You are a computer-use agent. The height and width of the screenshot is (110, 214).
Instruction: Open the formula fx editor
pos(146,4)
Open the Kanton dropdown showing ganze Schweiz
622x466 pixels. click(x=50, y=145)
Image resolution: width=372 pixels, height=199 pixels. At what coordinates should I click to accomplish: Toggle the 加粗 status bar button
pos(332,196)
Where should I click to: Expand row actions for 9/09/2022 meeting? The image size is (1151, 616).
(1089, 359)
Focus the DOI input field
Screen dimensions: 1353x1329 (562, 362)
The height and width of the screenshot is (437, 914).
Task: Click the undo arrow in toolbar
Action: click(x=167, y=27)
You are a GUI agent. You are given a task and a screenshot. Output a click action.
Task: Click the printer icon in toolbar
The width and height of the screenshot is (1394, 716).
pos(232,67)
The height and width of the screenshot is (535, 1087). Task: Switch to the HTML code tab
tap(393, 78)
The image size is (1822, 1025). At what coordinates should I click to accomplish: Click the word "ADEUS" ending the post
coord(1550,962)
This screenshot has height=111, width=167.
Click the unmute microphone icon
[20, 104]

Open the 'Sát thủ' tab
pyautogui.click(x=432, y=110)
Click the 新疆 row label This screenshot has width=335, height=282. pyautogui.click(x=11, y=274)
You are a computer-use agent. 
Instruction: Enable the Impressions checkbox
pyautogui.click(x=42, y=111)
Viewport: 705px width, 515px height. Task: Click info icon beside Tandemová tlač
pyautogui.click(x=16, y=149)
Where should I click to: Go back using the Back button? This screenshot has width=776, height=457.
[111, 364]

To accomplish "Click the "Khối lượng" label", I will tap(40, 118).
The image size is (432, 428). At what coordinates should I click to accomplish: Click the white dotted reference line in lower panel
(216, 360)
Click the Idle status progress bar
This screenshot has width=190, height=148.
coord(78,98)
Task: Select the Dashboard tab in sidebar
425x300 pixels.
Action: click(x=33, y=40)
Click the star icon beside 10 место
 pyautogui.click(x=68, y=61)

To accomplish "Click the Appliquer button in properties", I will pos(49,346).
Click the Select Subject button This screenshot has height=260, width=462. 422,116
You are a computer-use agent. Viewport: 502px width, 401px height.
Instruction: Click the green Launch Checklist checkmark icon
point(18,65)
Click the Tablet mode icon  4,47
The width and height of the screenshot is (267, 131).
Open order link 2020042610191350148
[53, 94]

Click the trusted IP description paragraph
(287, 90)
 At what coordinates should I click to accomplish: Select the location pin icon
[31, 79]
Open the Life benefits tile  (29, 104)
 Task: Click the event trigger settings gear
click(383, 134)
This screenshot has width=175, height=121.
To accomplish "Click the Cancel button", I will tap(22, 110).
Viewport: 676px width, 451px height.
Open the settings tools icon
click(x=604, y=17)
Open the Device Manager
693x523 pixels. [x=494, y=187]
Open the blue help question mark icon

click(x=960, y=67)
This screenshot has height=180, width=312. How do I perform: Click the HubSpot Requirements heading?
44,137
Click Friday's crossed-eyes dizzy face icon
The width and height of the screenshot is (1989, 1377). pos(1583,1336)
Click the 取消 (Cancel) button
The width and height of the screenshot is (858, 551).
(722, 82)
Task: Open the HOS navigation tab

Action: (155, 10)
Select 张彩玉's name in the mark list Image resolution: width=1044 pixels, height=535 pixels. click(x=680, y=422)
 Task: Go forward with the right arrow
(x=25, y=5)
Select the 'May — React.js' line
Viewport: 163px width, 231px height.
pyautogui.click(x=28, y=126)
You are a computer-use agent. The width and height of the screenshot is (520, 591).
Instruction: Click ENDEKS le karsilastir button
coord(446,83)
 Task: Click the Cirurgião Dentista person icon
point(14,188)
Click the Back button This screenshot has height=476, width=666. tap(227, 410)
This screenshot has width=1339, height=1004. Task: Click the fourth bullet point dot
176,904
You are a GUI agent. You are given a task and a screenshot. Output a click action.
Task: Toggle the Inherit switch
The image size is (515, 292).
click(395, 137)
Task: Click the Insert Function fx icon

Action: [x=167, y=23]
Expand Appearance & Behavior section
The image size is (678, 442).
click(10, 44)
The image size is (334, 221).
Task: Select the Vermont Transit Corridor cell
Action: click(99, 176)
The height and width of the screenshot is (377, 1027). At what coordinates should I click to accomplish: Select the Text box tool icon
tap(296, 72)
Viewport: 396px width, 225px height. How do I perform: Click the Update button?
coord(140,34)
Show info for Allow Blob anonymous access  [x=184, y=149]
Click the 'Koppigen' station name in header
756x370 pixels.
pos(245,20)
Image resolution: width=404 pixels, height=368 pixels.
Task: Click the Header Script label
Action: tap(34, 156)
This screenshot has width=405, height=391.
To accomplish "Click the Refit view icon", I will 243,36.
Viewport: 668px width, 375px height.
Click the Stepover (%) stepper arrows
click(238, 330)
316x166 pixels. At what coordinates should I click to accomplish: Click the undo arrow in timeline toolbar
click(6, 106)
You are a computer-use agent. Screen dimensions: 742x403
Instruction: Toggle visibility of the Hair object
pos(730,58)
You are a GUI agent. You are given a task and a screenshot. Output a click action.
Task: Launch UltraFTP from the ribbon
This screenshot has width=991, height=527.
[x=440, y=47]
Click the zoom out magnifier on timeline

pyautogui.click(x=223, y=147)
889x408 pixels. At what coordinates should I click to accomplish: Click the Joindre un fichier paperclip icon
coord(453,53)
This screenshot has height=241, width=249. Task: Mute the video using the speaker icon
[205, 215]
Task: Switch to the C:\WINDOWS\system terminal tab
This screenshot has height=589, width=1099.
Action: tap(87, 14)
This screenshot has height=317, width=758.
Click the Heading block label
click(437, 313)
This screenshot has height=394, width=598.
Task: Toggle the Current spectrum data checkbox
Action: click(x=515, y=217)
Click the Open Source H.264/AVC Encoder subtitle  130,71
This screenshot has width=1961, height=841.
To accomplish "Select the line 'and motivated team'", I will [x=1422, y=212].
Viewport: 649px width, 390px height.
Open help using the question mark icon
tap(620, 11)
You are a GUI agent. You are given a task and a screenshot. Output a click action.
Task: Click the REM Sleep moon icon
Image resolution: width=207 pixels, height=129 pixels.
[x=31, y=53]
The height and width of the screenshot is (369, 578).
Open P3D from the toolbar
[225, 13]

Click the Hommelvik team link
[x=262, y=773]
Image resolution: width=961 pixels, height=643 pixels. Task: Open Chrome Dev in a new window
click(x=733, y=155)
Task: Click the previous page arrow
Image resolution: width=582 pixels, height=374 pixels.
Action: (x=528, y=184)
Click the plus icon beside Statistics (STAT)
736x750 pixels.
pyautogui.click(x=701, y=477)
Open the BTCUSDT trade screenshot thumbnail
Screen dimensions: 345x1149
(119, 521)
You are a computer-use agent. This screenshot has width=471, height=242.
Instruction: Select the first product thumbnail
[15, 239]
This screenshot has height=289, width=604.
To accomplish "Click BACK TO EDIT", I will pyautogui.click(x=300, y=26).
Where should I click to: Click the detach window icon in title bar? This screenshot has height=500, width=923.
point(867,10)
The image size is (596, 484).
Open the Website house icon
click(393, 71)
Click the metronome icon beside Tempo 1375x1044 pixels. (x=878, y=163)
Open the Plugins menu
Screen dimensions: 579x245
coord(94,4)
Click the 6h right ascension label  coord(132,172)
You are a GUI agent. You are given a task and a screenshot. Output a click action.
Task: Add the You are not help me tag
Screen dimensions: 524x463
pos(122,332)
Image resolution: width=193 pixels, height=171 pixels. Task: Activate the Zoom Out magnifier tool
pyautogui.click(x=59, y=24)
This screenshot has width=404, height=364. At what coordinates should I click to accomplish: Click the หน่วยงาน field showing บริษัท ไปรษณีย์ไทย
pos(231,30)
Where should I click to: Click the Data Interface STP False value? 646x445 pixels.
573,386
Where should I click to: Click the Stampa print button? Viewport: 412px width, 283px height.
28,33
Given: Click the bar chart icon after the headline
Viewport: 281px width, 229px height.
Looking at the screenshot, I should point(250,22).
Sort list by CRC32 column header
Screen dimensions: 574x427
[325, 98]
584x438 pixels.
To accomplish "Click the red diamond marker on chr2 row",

=-=-=-=-=

• WORK REQUEST: Check every line above for the string "will" and copy those that have it.

• REPLY TO THE TASK:
To accomplish "Click the "Khối lượng" label", I will tap(40, 118).
To accomplish "Click the Appliquer button in properties", I will pos(49,346).
To accomplish "Click the Cancel button", I will tap(22, 110).
To accomplish "Click the Refit view icon", I will 243,36.
To accomplish "Select the line 'and motivated team'", I will [x=1422, y=212].
To accomplish "Click BACK TO EDIT", I will pyautogui.click(x=300, y=26).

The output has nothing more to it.